Say you have a $1 million portfolio.

$250K TLT.  ~3.4% SEC YIELD = $8,500 ordinary income.

$250K SHV. ~0% SEC YIELD = $0 ordinary income.

$250K IAU.  No dividends or interest.

$250K VTI.  ~2.0% SEC YIELD = $5,000 call it 100% qualified dividends.

For simplicity's sake, let's say you are 35% federal and 5% state.  Your bond interest will net $8,500 * 0.4 = $3,400 in tax.

Your VTI will net $5,000 * 0.188 (15% qualified dividends rate + 3.8% medicare tax) = $940 in tax (assuming 0% state income tax on qualified dividends.  Might be an incorrect assumption, but bear with me for simplicity's sake).

That's a total of $4,340 on a $1,000,000 portfolio.  Not bad, overall.

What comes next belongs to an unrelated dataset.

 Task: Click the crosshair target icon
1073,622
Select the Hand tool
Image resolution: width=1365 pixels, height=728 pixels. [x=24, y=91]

Using your number of 9.5% return, your portfolio would have grown from $1,000,000 to $1,095,000.  After you subract the $4,340 in tax, you are at $1,090,660, for a net after tax return of ~9.07%.

I think that tax calculation should be roughly accurate, assuming no capital gains due to rebalancing.  If you are in the accumulation phase, you should be able to avoid rebalancing gains, for the most part, by continuing to contribution as much as possible to your PP.

Also, as interest rates continue to rise, the tax ratio will increase.  It does not take a rocket scientist to see that if TLT were yielding 7% and SHY were yielding 3%, you'd have much higher ordinary income from the bond interest.

Some of my numbers might be off a little here and there, but for the most part, I think this gives an accurate idea of how taxes work on the PP.  Seems pretty tax efficient to me.

FWIW, I hold 40% of my portfolio as a PP, and the other 60% as a more typical 50% equity / 50% bond Boglehead type portfolio.  90% of my holdings are in taxable accounts.  So I can relate to your tax concerns!
Thanks for the info.  Cash and bonds can be an issue for taxes.  Back in the 80s when both cash and bonds had double digit yields, that surely would have triggered significant taxes.  I am not currently adding any cash, so I think I will have more capital gains.  I wish there was some kind of simulator that could tell us what the PP yielded after taxes each year, starting in 1972, and then we could figure out the CAGR after taxes.